What can be used for free (no payment)

  • Your own original material
  • The material belongs to public domain, which is made free for everyone use
  • You have the permission of the copyright owner
    • Request permission:
      • If you wish to use content created by another person and reuse it in your film, you have to obtain permission from the copyright owner.
      • A consent by email is generally accepted, keep the record of the permission for your work with re-used content.

The Copyright Classroom 版權教室 - HKU

Professor Alice Lee of HKU's Law School has created and posted short & clear videos about Copyright, Called The Copyright Classroom In particular, look at:

Creative Commons - Share Your work

If you are planing to share your work with the public on the Internet, you may consider to choose a Creative Commons License to protect your creative work.

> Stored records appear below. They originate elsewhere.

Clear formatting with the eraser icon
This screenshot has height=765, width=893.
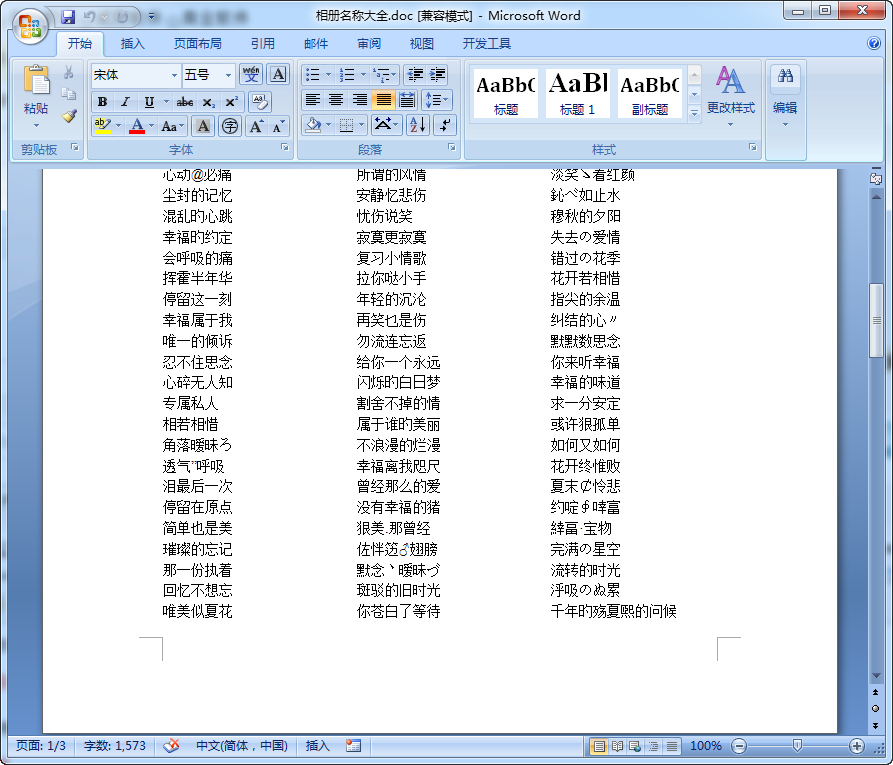click(x=262, y=102)
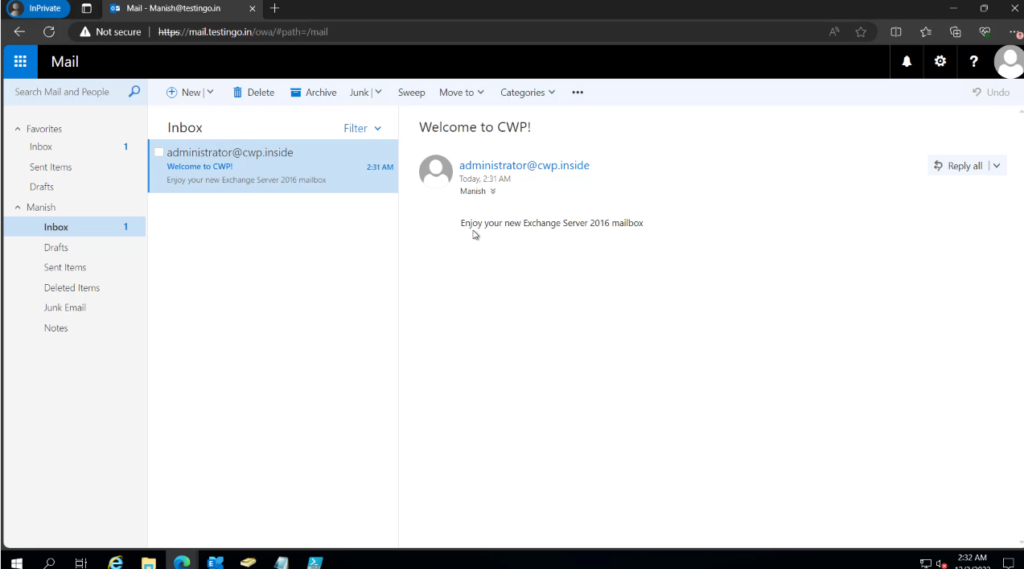Viewport: 1024px width, 569px height.
Task: Click the search magnifier icon
Action: [x=134, y=92]
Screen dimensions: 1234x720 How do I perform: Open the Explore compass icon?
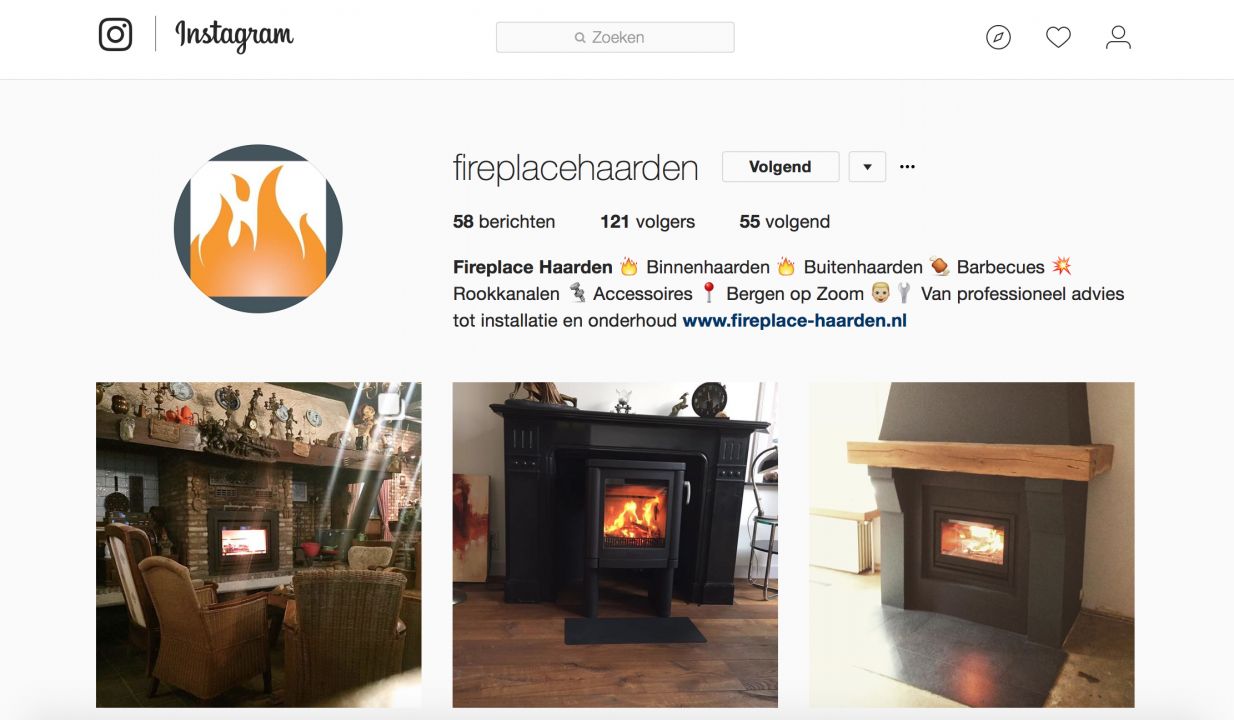click(998, 38)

For more information: https://creativecommons.org/share-your-work/

There are six types of Creative Commons License:

License Type  
Attribution CC BY This license lets others distribute, remix, tweak, and build upon your work, even commercially, as long as they credit you for the original creation
Attribution ShareAlike CC BY-SA This license lets others remix, tweak, and build upon your work even for commercial purposes, as long as they credit you and license their new creations under the identical terms
Attribution-NoDerivs CC BY-ND This license allows for redistribution, commercial and non-commercial, as long as it is passed along unchanged and in whole, with credit to you.
Attribution-NonCommercial CC BY-NC This license lets others remix, tweak, and build upon your work non-commercially, and although their new works must also acknowledge you and be non-commercial, they don’t have to license their derivative works on the same terms.
Attribution-NonCommercial-ShareAlike CC BY-NC-SA This license lets others remix, tweak, and build upon your work non-commercially, as long as they credit you and license their new creations under the identical terms.
Attribution-NonCommercial-NoDerivs CC BY-NC-ND This license is the most restrictive of our six main licenses, only allowing others to download your works and share them with others as long as they credit you, but they can’t change them in any way or use them commercially.